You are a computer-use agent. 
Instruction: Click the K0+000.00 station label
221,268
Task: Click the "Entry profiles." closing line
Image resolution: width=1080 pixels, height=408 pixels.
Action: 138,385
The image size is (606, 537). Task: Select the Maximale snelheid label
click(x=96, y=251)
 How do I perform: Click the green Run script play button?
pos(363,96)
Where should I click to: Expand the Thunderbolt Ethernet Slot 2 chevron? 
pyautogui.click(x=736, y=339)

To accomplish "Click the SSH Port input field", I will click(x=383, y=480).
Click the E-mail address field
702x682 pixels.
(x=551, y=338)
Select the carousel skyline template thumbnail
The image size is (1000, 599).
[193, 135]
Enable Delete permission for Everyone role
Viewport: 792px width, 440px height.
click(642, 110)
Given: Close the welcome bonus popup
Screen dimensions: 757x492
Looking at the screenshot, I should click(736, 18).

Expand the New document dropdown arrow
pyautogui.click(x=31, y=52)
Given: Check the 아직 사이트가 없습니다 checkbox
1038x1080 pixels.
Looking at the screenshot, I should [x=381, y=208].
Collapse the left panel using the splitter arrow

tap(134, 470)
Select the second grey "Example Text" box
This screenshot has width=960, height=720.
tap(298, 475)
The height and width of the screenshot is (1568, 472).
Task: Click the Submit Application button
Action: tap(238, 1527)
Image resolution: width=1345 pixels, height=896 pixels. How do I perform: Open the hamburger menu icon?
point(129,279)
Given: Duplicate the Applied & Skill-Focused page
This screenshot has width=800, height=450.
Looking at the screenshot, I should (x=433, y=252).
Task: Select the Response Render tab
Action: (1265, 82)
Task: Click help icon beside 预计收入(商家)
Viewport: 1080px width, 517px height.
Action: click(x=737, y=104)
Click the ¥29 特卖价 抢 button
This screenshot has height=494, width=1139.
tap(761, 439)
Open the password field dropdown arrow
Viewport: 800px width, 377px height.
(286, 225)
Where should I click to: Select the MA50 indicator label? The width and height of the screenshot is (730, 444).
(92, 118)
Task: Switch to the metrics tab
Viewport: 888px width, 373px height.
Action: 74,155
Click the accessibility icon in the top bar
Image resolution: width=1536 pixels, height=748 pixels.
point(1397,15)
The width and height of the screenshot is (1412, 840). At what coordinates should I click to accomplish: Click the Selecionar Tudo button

....................

Every line in the material must be repeated verbatim.

EXERCISE SOLUTION
You are a computer-use agent. 
Instruction: Click the K0+000.00 station label
221,268
Task: Click the "Entry profiles." closing line
Image resolution: width=1080 pixels, height=408 pixels.
Action: 138,385
The image size is (606, 537). Task: Select the Maximale snelheid label
click(x=96, y=251)
 How do I perform: Click the green Run script play button?
pos(363,96)
Where should I click to: Expand the Thunderbolt Ethernet Slot 2 chevron? 
pyautogui.click(x=736, y=339)

To accomplish "Click the SSH Port input field", I will click(x=383, y=480).
Click the E-mail address field
702x682 pixels.
(x=551, y=338)
Select the carousel skyline template thumbnail
The image size is (1000, 599).
[193, 135]
Enable Delete permission for Everyone role
Viewport: 792px width, 440px height.
click(642, 110)
Given: Close the welcome bonus popup
Screen dimensions: 757x492
Looking at the screenshot, I should click(736, 18).

Expand the New document dropdown arrow
pyautogui.click(x=31, y=52)
Given: Check the 아직 사이트가 없습니다 checkbox
1038x1080 pixels.
Looking at the screenshot, I should [x=381, y=208].
Collapse the left panel using the splitter arrow

tap(134, 470)
Select the second grey "Example Text" box
This screenshot has width=960, height=720.
tap(298, 475)
The height and width of the screenshot is (1568, 472).
Task: Click the Submit Application button
Action: tap(238, 1527)
Image resolution: width=1345 pixels, height=896 pixels. How do I perform: Open the hamburger menu icon?
point(129,279)
Given: Duplicate the Applied & Skill-Focused page
This screenshot has width=800, height=450.
Looking at the screenshot, I should (x=433, y=252).
Task: Select the Response Render tab
Action: (1265, 82)
Task: Click help icon beside 预计收入(商家)
Viewport: 1080px width, 517px height.
Action: click(x=737, y=104)
Click the ¥29 特卖价 抢 button
This screenshot has height=494, width=1139.
tap(761, 439)
Open the password field dropdown arrow
Viewport: 800px width, 377px height.
(286, 225)
Where should I click to: Select the MA50 indicator label? The width and height of the screenshot is (730, 444).
(92, 118)
Task: Switch to the metrics tab
Viewport: 888px width, 373px height.
Action: 74,155
Click the accessibility icon in the top bar
Image resolution: width=1536 pixels, height=748 pixels.
point(1397,15)
The width and height of the screenshot is (1412, 840). At what coordinates should I click to accomplish: Click the Selecionar Tudo button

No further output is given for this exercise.